Leaving out all pictures, repeat exactly the lines from the one that holds "noticias (445, 24)" to the last line of the entries below.

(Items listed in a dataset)
+++
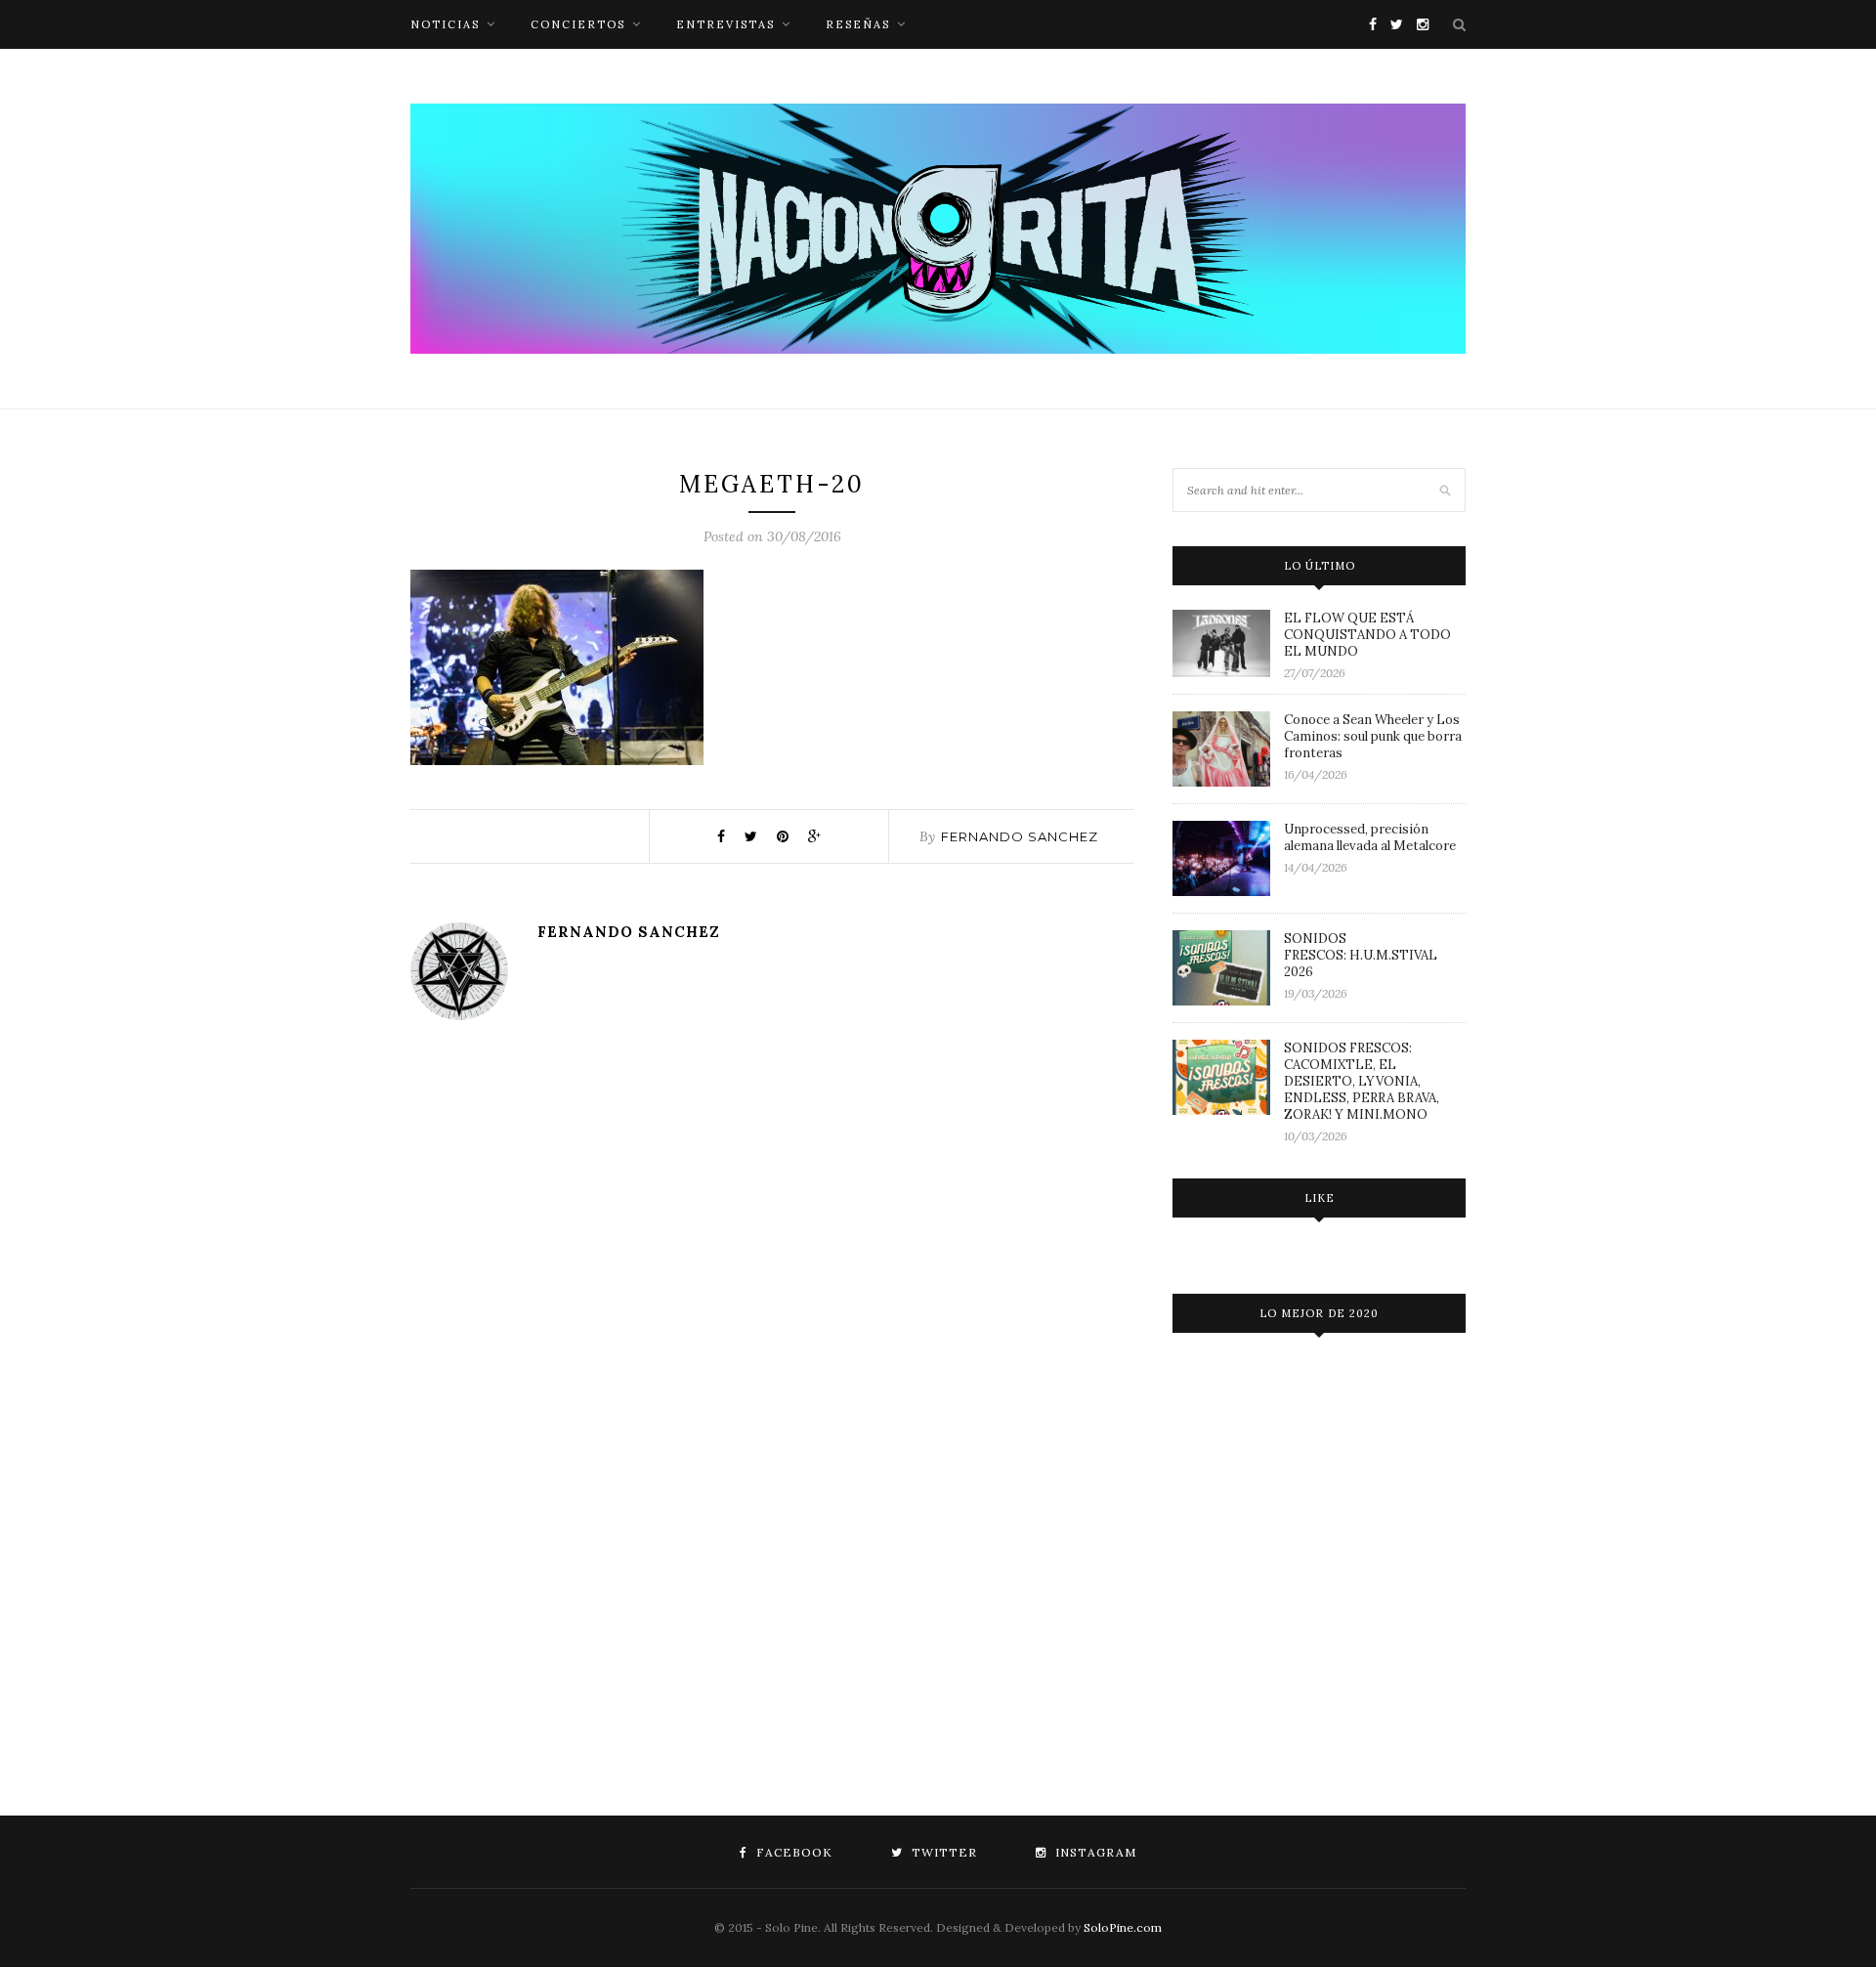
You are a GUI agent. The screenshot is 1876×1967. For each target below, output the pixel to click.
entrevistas (725, 24)
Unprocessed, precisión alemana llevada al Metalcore (1370, 837)
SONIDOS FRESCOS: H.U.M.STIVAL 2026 (1360, 955)
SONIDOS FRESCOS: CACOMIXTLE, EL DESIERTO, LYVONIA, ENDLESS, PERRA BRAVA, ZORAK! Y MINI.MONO (1361, 1081)
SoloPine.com (1123, 1927)
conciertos (578, 24)
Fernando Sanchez (1019, 836)
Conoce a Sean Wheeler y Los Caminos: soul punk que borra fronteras (1373, 736)
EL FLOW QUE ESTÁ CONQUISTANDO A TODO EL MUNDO (1367, 635)
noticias (445, 24)
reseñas (858, 24)
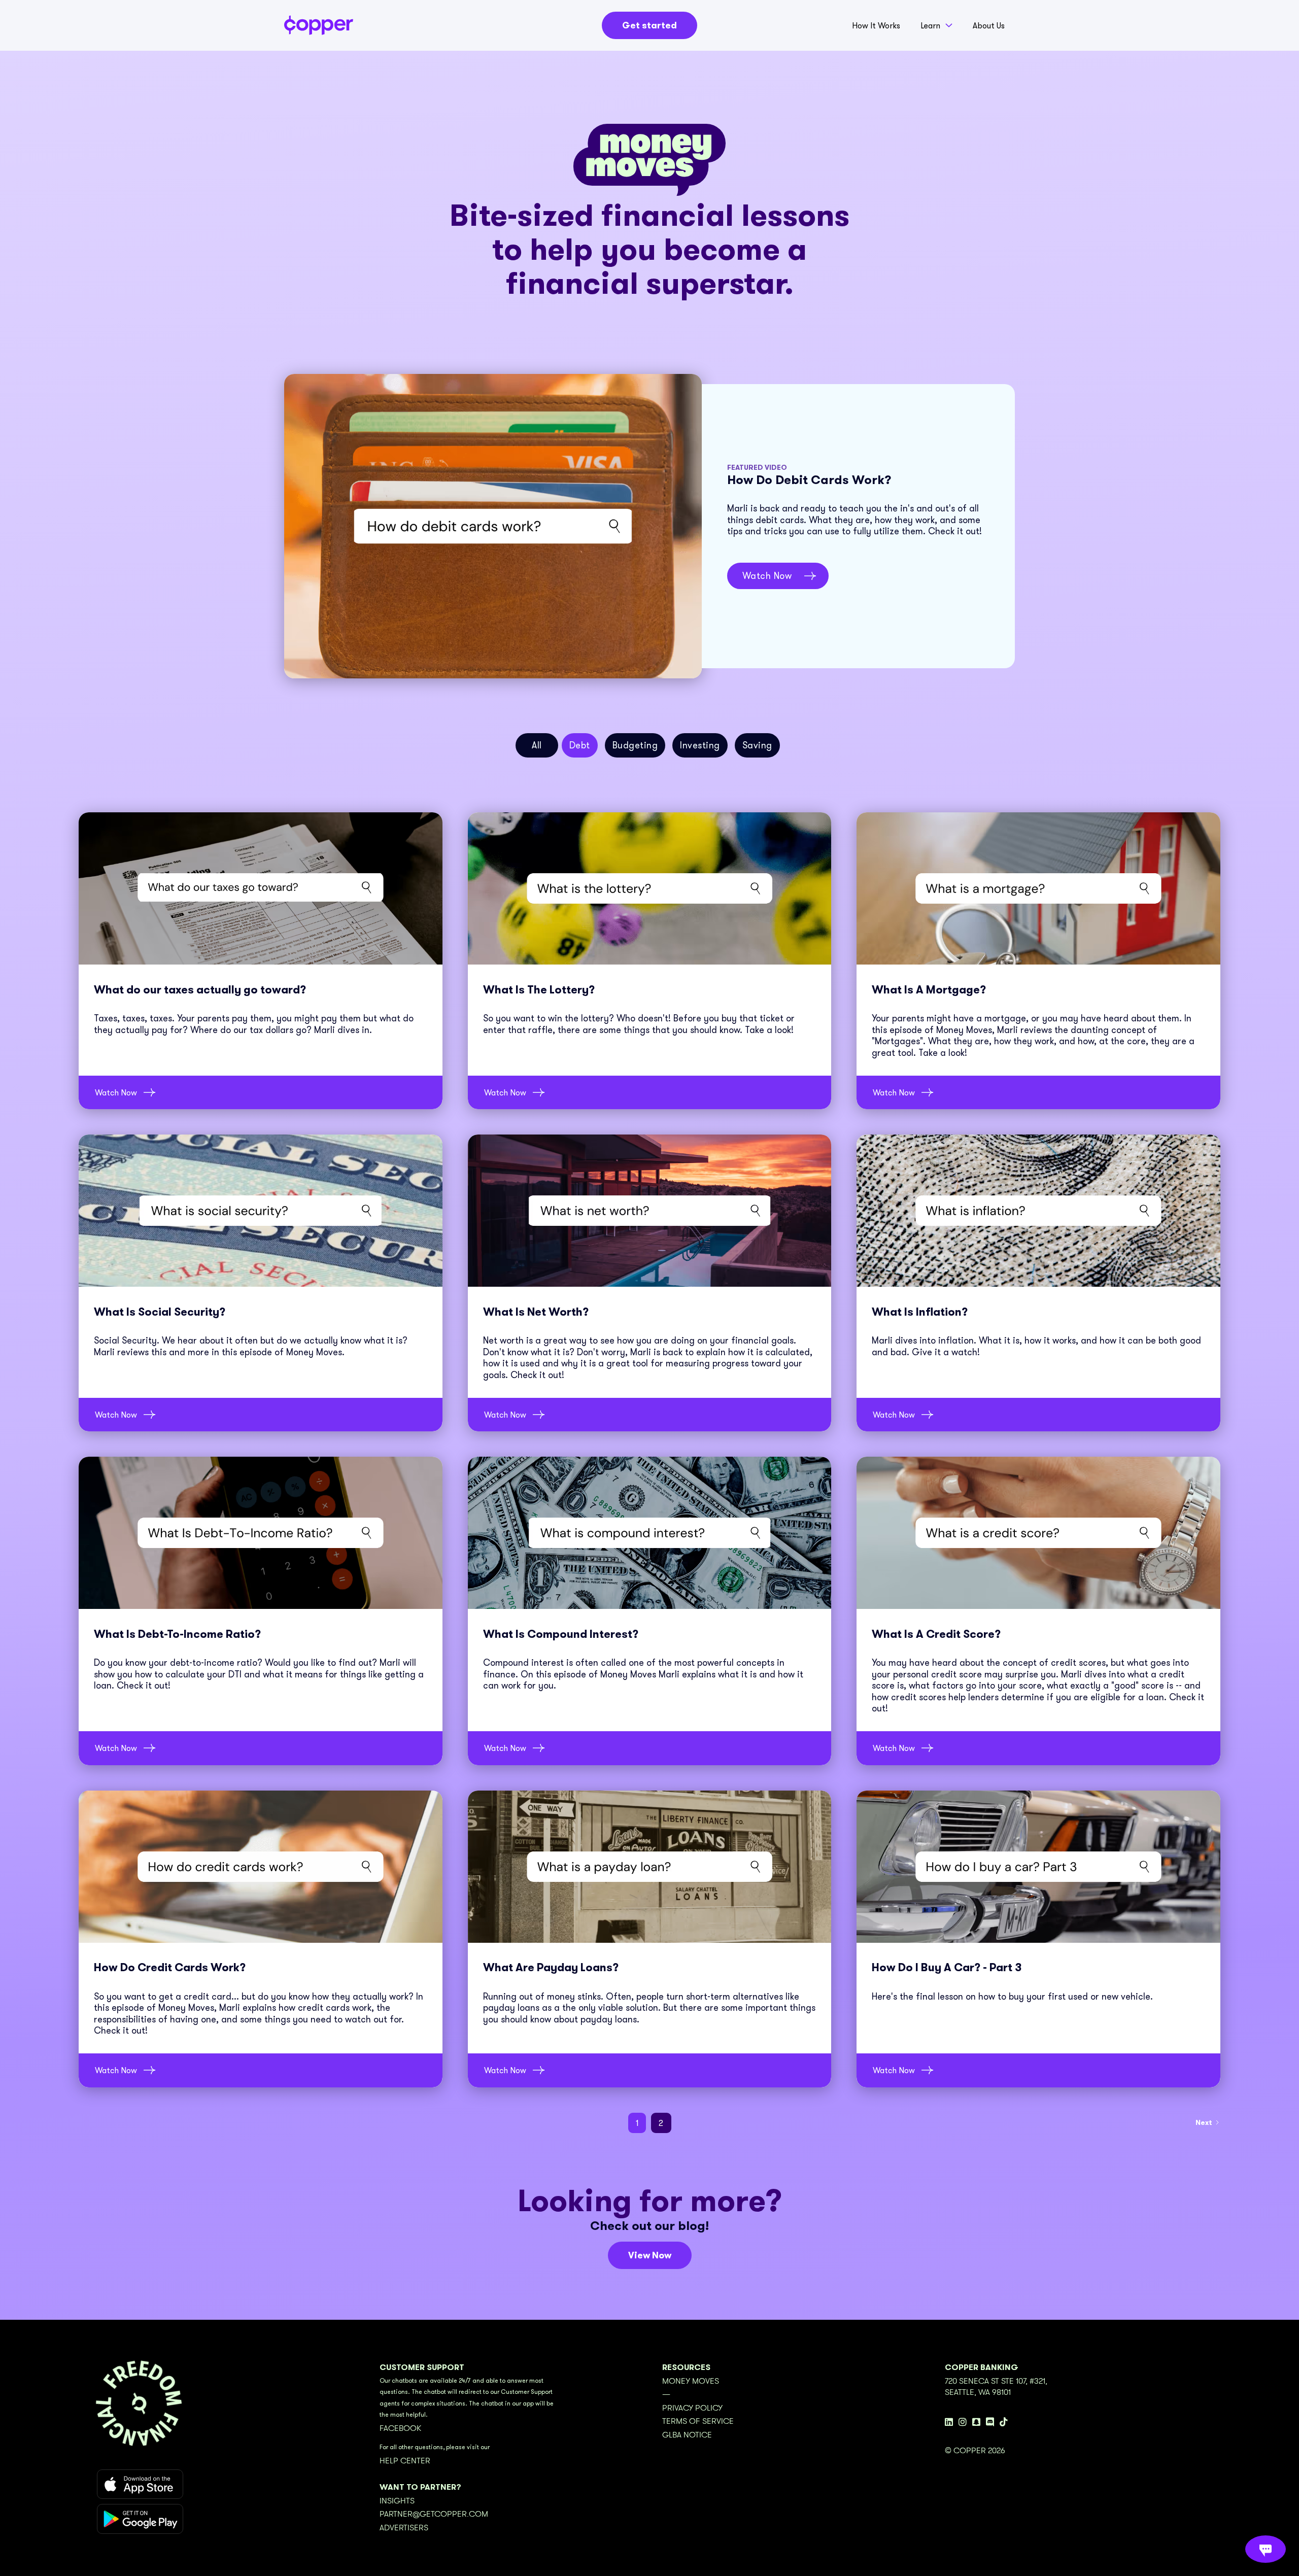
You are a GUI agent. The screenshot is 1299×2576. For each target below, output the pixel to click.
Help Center (405, 2460)
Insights (397, 2500)
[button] (936, 28)
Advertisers (404, 2527)
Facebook (400, 2428)
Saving (757, 745)
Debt (579, 745)
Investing (700, 745)
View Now (649, 2255)
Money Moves (690, 2381)
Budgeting (635, 745)
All (537, 745)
+++
__RESULT OF THIS TASK__:
noticias (445, 24)
reseñas (858, 24)
You are a GUI agent. The screenshot is 1299×2576. For each target below, output the pixel to click.
Help Center (405, 2460)
Insights (397, 2500)
[button] (936, 28)
Advertisers (404, 2527)
Facebook (400, 2428)
Saving (757, 745)
Debt (579, 745)
Investing (700, 745)
View Now (649, 2255)
Money Moves (690, 2381)
Budgeting (635, 745)
All (537, 745)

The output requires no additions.